Tessellation And Displacement 细分和置换
Introduction 引言
Tessellation is a computer graphics technique that can make a coarse, low-polygon mesh render smooth. This is achieved through polygonal subdivision, which happens at render-time. Working with low-polygon meshes and letting Redshift do the subdivision during rendering has certain advantages:
细分是一种计算机图形学技术,可以使一个粗糙,低多边形网格渲染平滑。这是通过多边形细分实现的,细分发生在呈现时间。使用低多边形网格并让红移在渲染过程中进行细分有一定的优势:
- Low-polygon meshes can be simpler to manage for animation reasons 由于动画的原因,低多边形网格可以更简单地管理
- The 3D program itself doesn't have to maintain large numbers of polygons which can be expensive in terms of system memory 3 d 程序本身并不需要维护大量的多边形,这些多边形对于系统内存来说是昂贵的
It can be more memory-efficient (which is important for GPUs) when combined with view-dependent and/or adaptive subdivision. Small or distant objects, for example, can render smooth with fewer subdivisions.

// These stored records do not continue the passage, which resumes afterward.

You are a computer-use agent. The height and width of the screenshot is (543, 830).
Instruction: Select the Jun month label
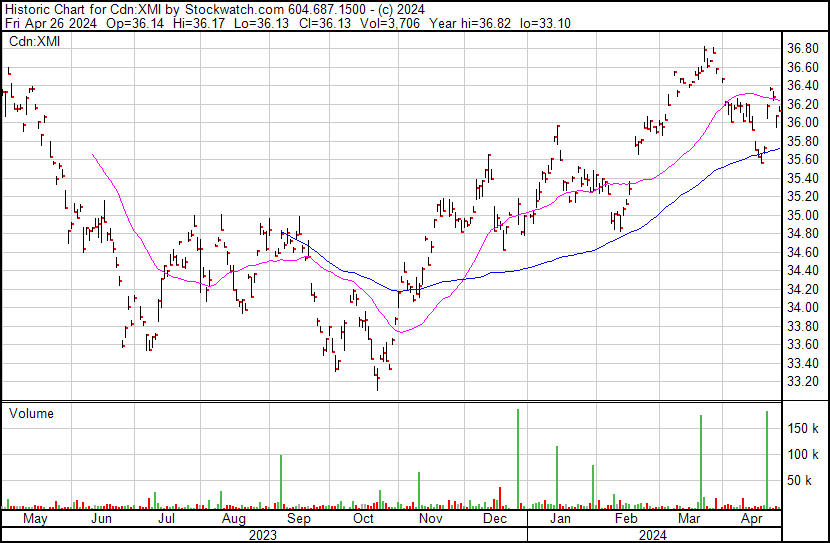pyautogui.click(x=101, y=518)
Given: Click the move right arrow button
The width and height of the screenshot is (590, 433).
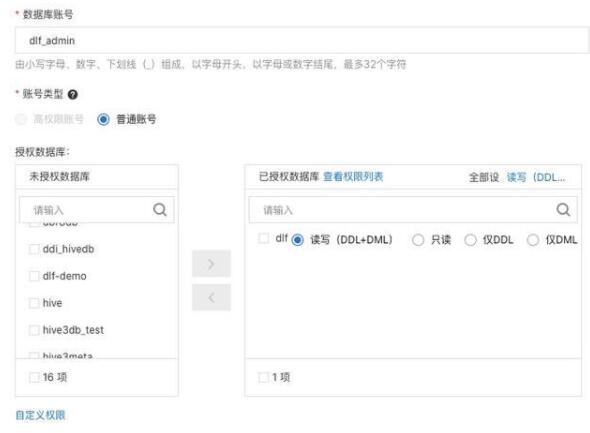Looking at the screenshot, I should coord(211,264).
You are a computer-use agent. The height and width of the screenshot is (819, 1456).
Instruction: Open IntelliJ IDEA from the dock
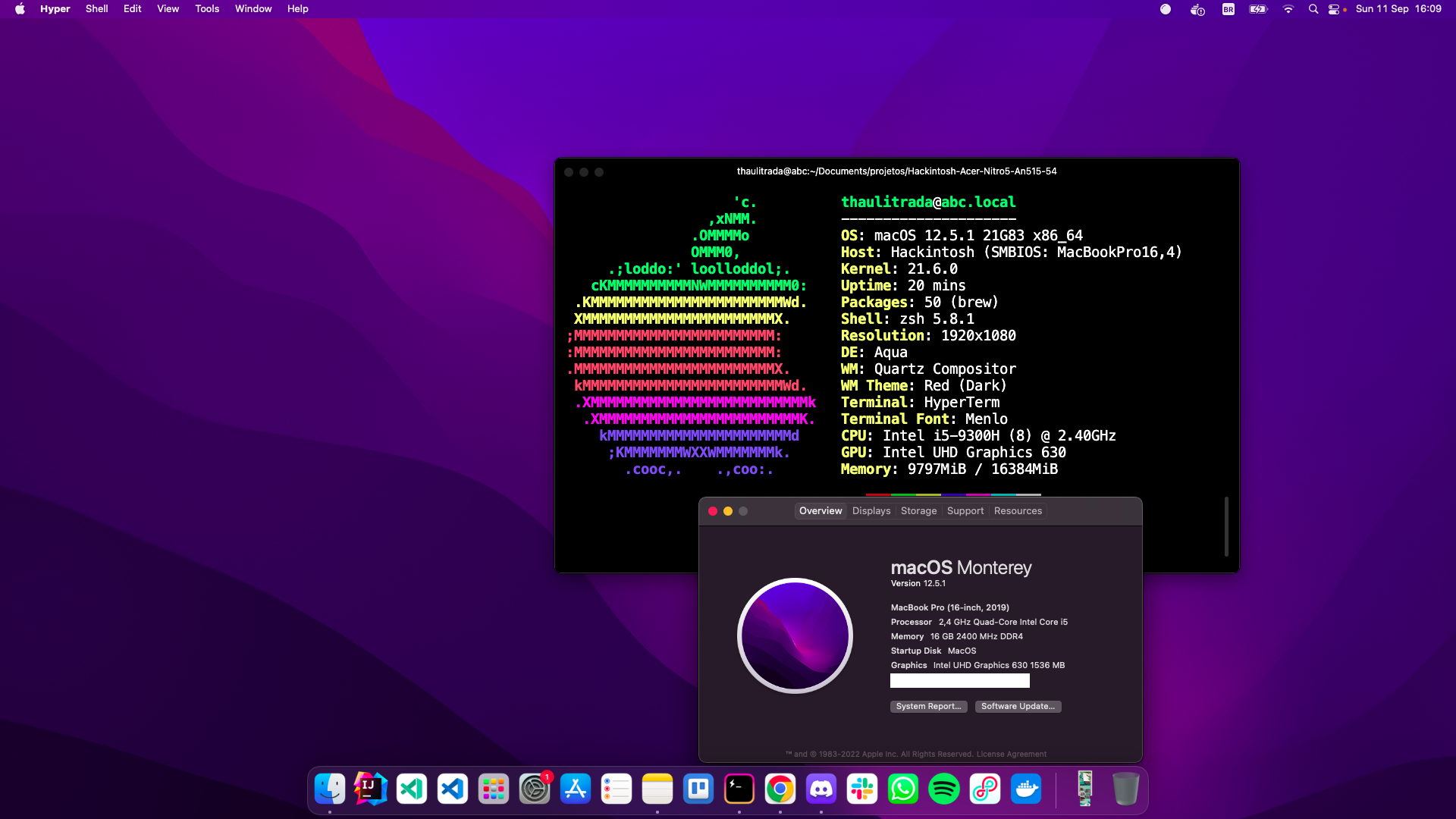(371, 789)
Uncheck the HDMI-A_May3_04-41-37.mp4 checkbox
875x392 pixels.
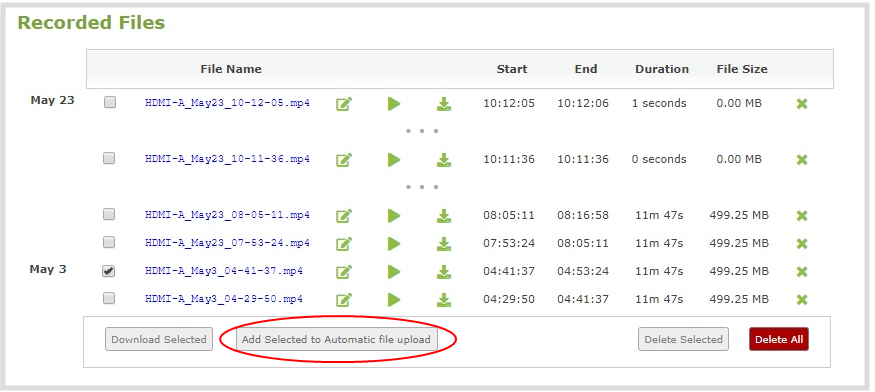109,270
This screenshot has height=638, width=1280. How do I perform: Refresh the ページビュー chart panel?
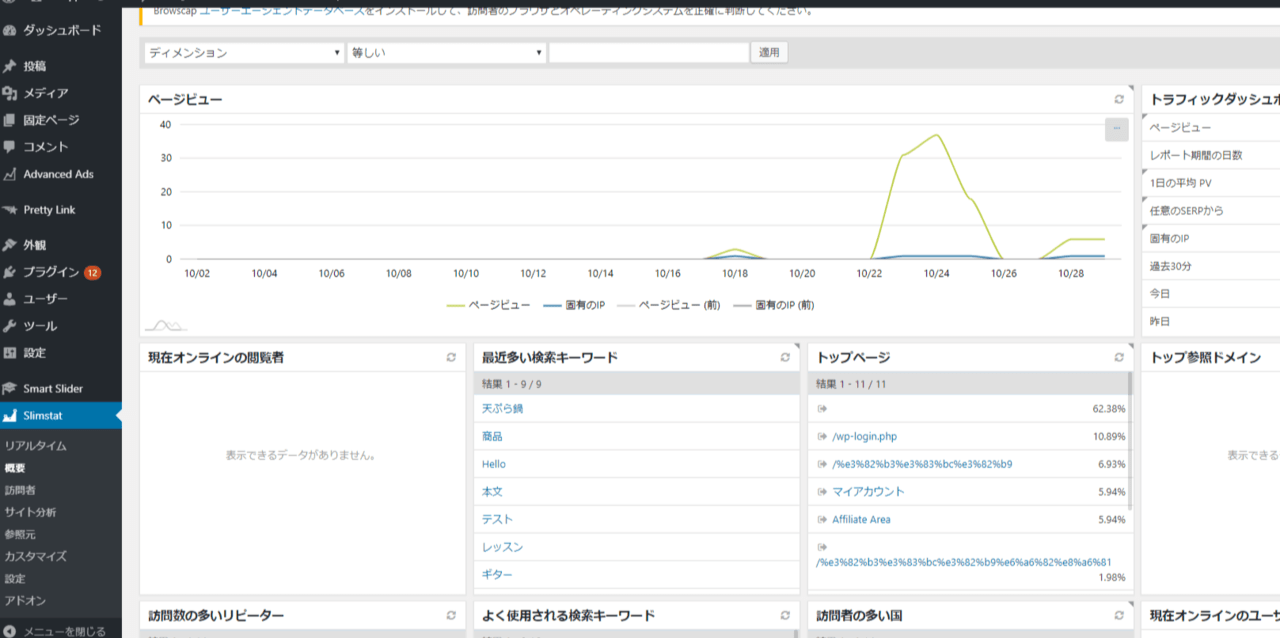coord(1119,100)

当与视图相关和/或自适应细分相结合时,它可以提高内存效率(这对 gpu 很重要)。例如,较小或较远的物体可以用较少的细分来渲染平滑的效果。
Redshift subdivides quad polygons using the Catmull-Clark algorithm. For triangles, it uses the Loop algorithm. Redshift supports both screen-space and world-space adaptive tessellation for improved memory usage.
Displacement is a technique typically combined with tessellation. It allows the user to add extra detail on their meshes through shader networks, i.e. textures, noise shader nodes, etc.

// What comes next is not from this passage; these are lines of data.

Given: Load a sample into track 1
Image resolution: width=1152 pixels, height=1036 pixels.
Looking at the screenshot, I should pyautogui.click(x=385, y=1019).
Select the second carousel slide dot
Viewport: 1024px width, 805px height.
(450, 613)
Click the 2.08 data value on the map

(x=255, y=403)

使用 Catmull-Clark 算法对四边形进行红移细分。对于三角形,它使用循环算法。红移支持屏幕空间和世界空间自适应细分,以改善内存使用。置换是一种技术,通常结合细分。它允许用户通过着色器网络在他们的网格上添加额外的细节,例如纹理,噪声着色器节点等。
The benefits of displacement include:
流离失所的好处包括:
- Manipulating textures and shader networks for certain displacement effects (such as a brick wall) is much easier than manipulating lots of vertices in a 3D program 操纵纹理和着色网络的某些置换效果(如砖墙)是非常容易的,比操纵大量的顶点在一个3D 程序
- Sculpting apps like ZBrush and Mudbox are easier to use compared to polygon modeling when creating organic geometry. A displacement (or vector displacement) map allows this sculpted detail to be applied on a fairly low-resolution mesh. 在创建有机几何体时,像 ZBrush 和 Mudbox 这样的雕刻应用程序比多边形建模更容易使用。一个置换(或矢量置换)地图允许这个雕塑细节适用于一个相当低的分辨率网格
Because displacement can happen on adaptively tessellated meshes, it can be more memory efficient than using a full-detail, full-tessellation mesh in memory at all times and irrespective of its size or viewpoint.
因为置换可以在自适应嵌套网格上发生,所以它可以比在内存中始终使用全细节、全嵌套网格更有效地提高内存效率。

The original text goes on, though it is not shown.